I’m living the life we were promised thirteen years ago. Boring as hell. Ordinary. In my own apartment with a gorgeous dog and an amazing team of people I help employ. When there’s a new reform being announced on social media pretty much every day, that could jeopardise that? Of course, I’m terrified and exhausted. I’m working hard to build an income so that in case shit really hits the fan, I may be able to afford to go back to a private rental, because having to share a house with another person isn’t exactly something I’m interested in.

Every year, I have to get a bunch of reports written proving that my support needs haven’t changed. After thirteen years, I still need to convince multiple people, most of whom I’ll never meet, that I can’t do anything independently. Get even one word wrong? My life potentially gets deadly.

That’s where they should be cutting costs, not trying to catch people out on vague support needs. These reports, which, in my case, will never say anything other than what they’ve said for the last thirteen years, cost thousands of dollars to write. And even if I trust my therapists to write exactly what they need to, I still go through each of them, word by word, to make sure that whoever or whatever is reading them (rumour has it that it’s now AI) has no reason to cut my funding or do something stupid. And even then, it’s not guaranteed that I’ll get the same funding I need to stay alive, let alone keep the life I have.

Throughout the scheme’s history, the only ambitious goal I’ve had has been to represent Australia at the Paralympic Games, and even that seems ordinary once you see me on a boccia court. The rest of my goals? Boring as fuck. Ordinary life shit.

The NDIS promised people with disabilities that we could live our lives our way. What happens if budgets decide that giving people that right is too expensive?
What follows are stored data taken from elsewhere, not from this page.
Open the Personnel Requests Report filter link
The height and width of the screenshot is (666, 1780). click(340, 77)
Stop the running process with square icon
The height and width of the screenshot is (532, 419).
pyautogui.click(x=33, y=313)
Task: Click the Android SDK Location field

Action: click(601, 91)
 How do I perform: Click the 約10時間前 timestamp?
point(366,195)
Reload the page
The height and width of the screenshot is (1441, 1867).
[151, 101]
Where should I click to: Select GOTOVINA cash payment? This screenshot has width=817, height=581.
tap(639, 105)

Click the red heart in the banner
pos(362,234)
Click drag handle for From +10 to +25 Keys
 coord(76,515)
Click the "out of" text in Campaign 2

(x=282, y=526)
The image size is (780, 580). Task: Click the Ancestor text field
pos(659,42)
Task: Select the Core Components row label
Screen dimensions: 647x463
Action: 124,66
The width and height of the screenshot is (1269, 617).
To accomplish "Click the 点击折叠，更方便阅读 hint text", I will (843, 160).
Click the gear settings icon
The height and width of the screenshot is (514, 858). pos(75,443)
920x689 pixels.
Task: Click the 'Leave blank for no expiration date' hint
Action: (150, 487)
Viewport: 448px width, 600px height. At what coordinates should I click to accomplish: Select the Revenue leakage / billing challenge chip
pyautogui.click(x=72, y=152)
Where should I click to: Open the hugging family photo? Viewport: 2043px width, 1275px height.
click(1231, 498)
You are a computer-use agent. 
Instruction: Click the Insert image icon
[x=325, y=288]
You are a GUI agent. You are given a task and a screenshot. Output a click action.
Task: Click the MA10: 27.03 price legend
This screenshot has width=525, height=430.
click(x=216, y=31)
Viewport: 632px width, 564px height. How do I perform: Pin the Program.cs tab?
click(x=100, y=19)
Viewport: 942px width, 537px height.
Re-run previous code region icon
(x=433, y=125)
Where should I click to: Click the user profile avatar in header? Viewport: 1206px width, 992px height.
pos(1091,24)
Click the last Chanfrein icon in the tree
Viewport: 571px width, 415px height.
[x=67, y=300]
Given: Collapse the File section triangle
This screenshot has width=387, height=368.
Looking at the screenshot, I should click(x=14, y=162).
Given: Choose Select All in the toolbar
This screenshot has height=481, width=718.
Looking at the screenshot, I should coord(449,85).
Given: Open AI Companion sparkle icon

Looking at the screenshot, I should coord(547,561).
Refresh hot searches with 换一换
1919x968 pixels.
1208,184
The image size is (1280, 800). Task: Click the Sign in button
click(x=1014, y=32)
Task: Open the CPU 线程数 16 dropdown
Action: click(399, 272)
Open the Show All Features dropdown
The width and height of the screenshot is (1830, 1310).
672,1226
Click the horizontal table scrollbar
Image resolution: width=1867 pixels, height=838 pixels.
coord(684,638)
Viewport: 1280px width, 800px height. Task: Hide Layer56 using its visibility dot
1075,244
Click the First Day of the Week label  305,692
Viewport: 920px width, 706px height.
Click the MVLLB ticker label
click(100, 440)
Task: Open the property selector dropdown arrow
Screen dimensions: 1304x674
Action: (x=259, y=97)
I don’t want to find out, but I probably will, sooner rather than later. I’ve even had to think about contingency plans for when shit eventually hits the fan.

That’s not very ordinary.

My life looks pretty ordinary. I choose pretty much everything about my life, except what I wear, because it turns out I don’t care about that. I decide when I get up, what I do each day, and who supports me.

I’ve spent thirteen years building the life I asked for in my first planning meeting.

An apartment, by myself. Boccia and work. Friends and bills. Even got a dog that thirteen-year-old me would be shitting herself over, literally. But then again, she’d never met a greyhound.

That’s not something anyone should have to fight this hard to keep.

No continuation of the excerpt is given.